大数据Spark大数据,机器学习,人工智能

spark 将DataFrame所有的列类型改为double

2018-06-26  本文已影响2人  董可伦

转载请务必注明原创地址为:https://dongkelun.com/2018/04/27/dfChangeAllColDatatypes/

前言

由于spark机器学习要求输入的DataFrame类型为数值类型,所以如果原始数据读进来的列为string类型,需要一一转化,而如果列很多的情况下一个转化很麻烦,所以能不能一个循环或者一个函数去解决呢。

1、单列转化方法

import org.apache.spark.sql.types._
val data = Array(("1", "2", "3", "4", "5"), ("6", "7", "8", "9", "10"))
val df = spark.createDataFrame(data).toDF("col1", "col2", "col3", "col4", "col5")

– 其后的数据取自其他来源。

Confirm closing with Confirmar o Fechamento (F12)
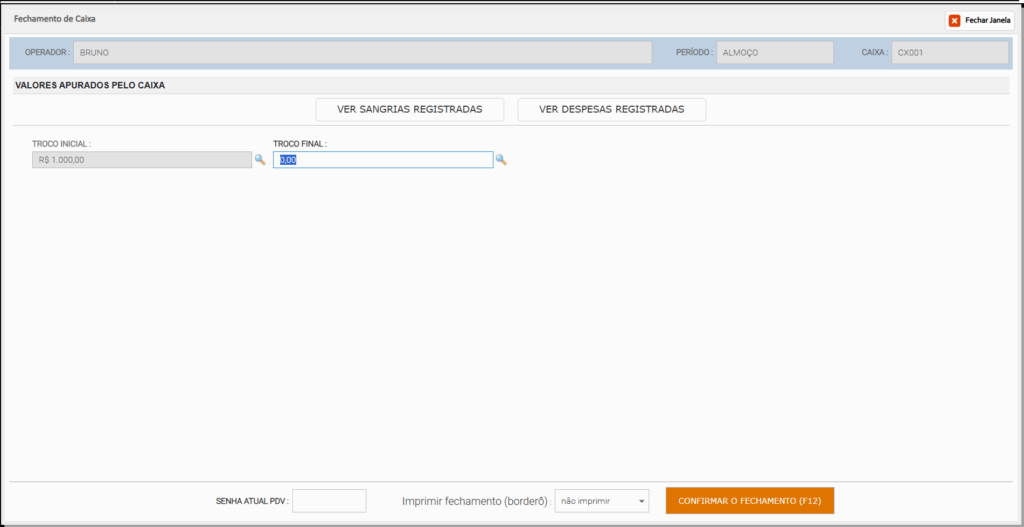The width and height of the screenshot is (1024, 527). tap(750, 501)
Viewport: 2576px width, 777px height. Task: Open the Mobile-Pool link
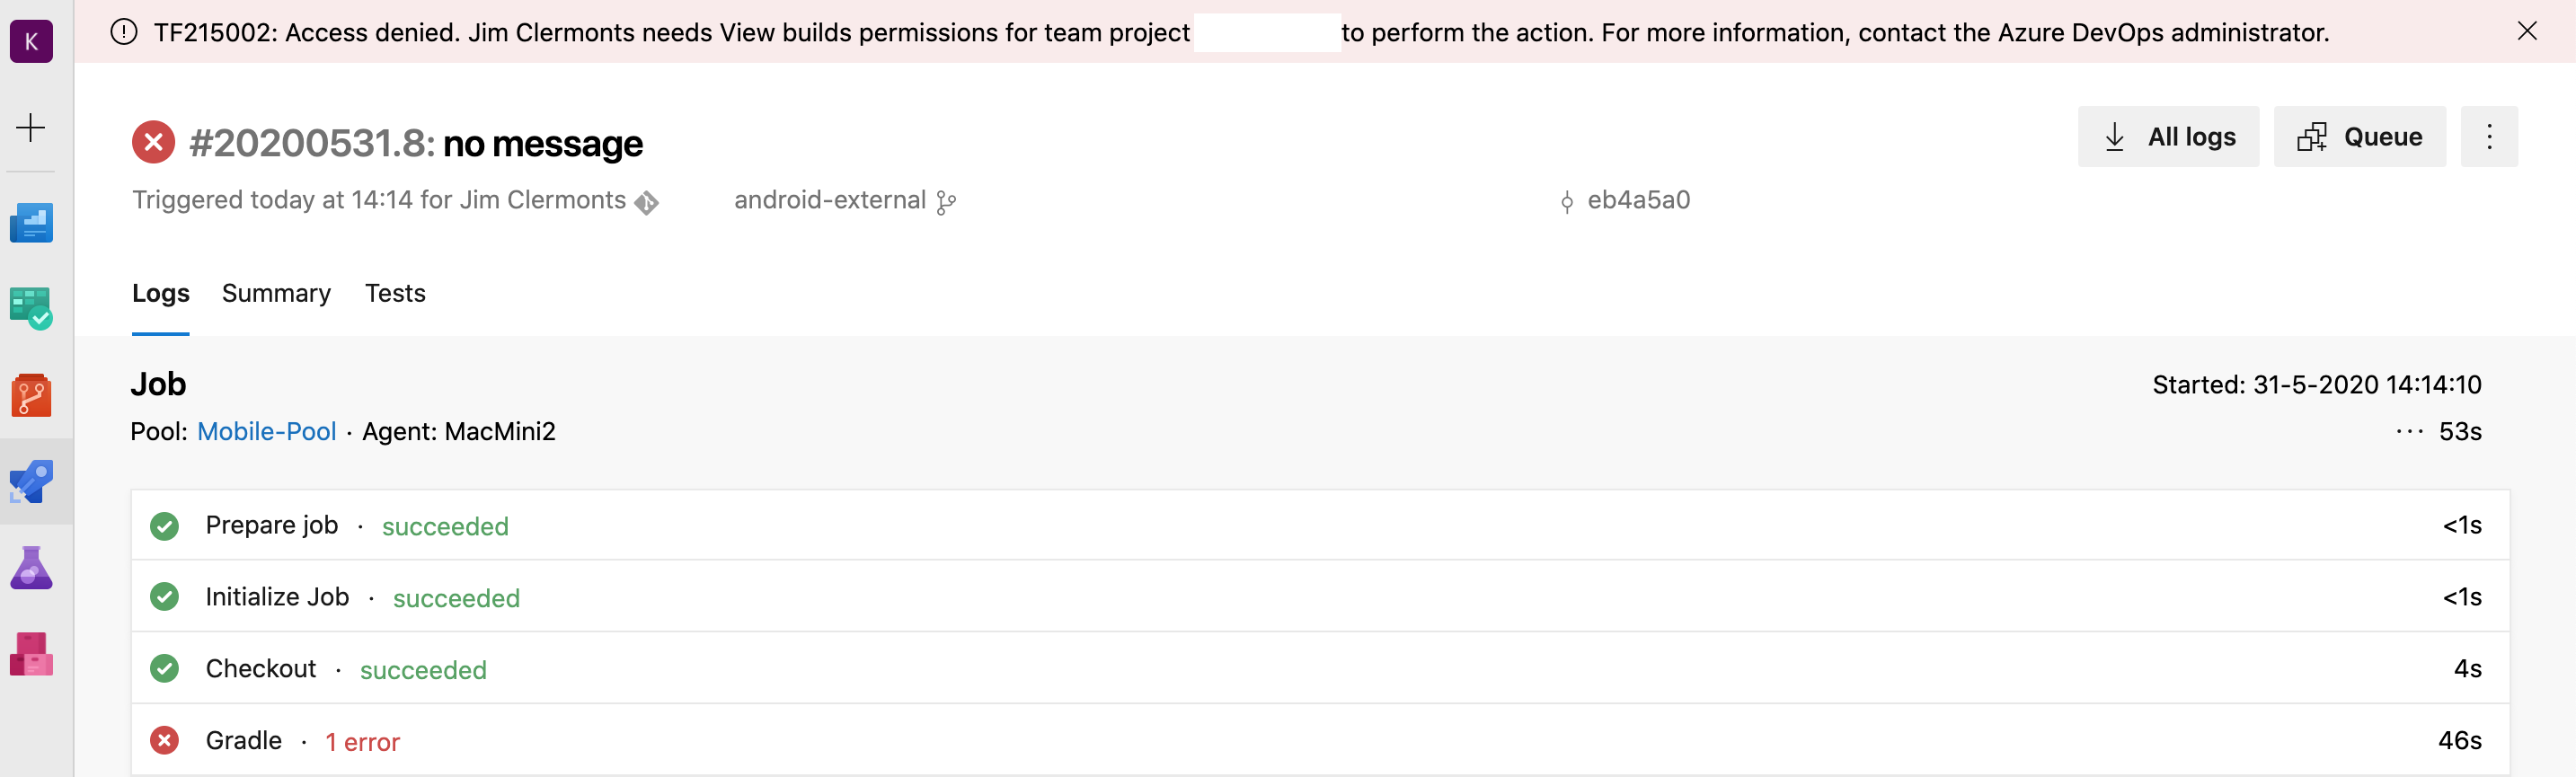[x=266, y=431]
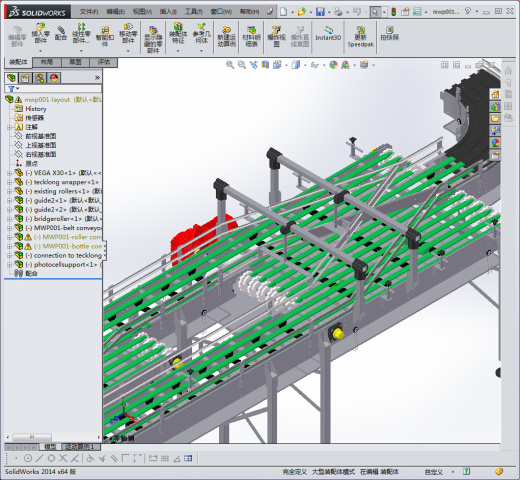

import org.apache.spark.sql.functions._
df.select(col("col1").cast(DoubleType)).show()
+----+
|col1|
+----+
| 1.0|
| 6.0|
+----+

2、循环转变

然后就想能不能用这个方法循环把每一列转成double,但没想到怎么实现,可以用withColumn循环实现。

val colNames = df.columns

var df1 = df
for (colName <- colNames) {
  df1 = df1.withColumn(colName, col(colName).cast(DoubleType))
}
df1.show()
+----+----+----+----+----+
|col1|col2|col3|col4|col5|
+----+----+----+----+----+
| 1.0| 2.0| 3.0| 4.0| 5.0|
| 6.0| 7.0| 8.0| 9.0|10.0|
+----+----+----+----+----+

3、通过:_*

但是上面这个方法效率比较低,然后问了一下别人,发现scala 有array:_*这样传参这种语法,而df的select方法也支持这样传,于是最终可以按下面的这样写

val cols = colNames.map(f => col(f).cast(DoubleType))
df.select(cols: _*).show()
+----+----+----+----+----+
|col1|col2|col3|col4|col5|
+----+----+----+----+----+
| 1.0| 2.0| 3.0| 4.0| 5.0|
| 6.0| 7.0| 8.0| 9.0|10.0|
+----+----+----+----+----+

这样就可以很方便的查询指定多列和转变指定列的类型了:

val name = "col1,col3,col5"
df.select(name.split(",").map(name => col(name)): _*).show()
df.select(name.split(",").map(name => col(name).cast(DoubleType)): _*).show()
+----+----+----+
|col1|col3|col5|
+----+----+----+
|   1|   3|   5|
|   6|   8|  10|
+----+----+----+

+----+----+----+
|col1|col3|col5|
+----+----+----+
| 1.0| 3.0| 5.0|
| 6.0| 8.0|10.0|
+----+----+----+

附完整代码:

package com.dkl.leanring.spark.test

import org.apache.spark.sql.SparkSession
import org.apache.spark.sql.types._
import org.apache.spark.sql.DataFrame
object DfDemo {

  def main(args: Array[String]): Unit = {
    val spark = SparkSession.builder().appName("DfDemo").master("local").getOrCreate()
    import org.apache.spark.sql.types._
    val data = Array(("1", "2", "3", "4", "5"), ("6", "7", "8", "9", "10"))
    val df = spark.createDataFrame(data).toDF("col1", "col2", "col3", "col4", "col5")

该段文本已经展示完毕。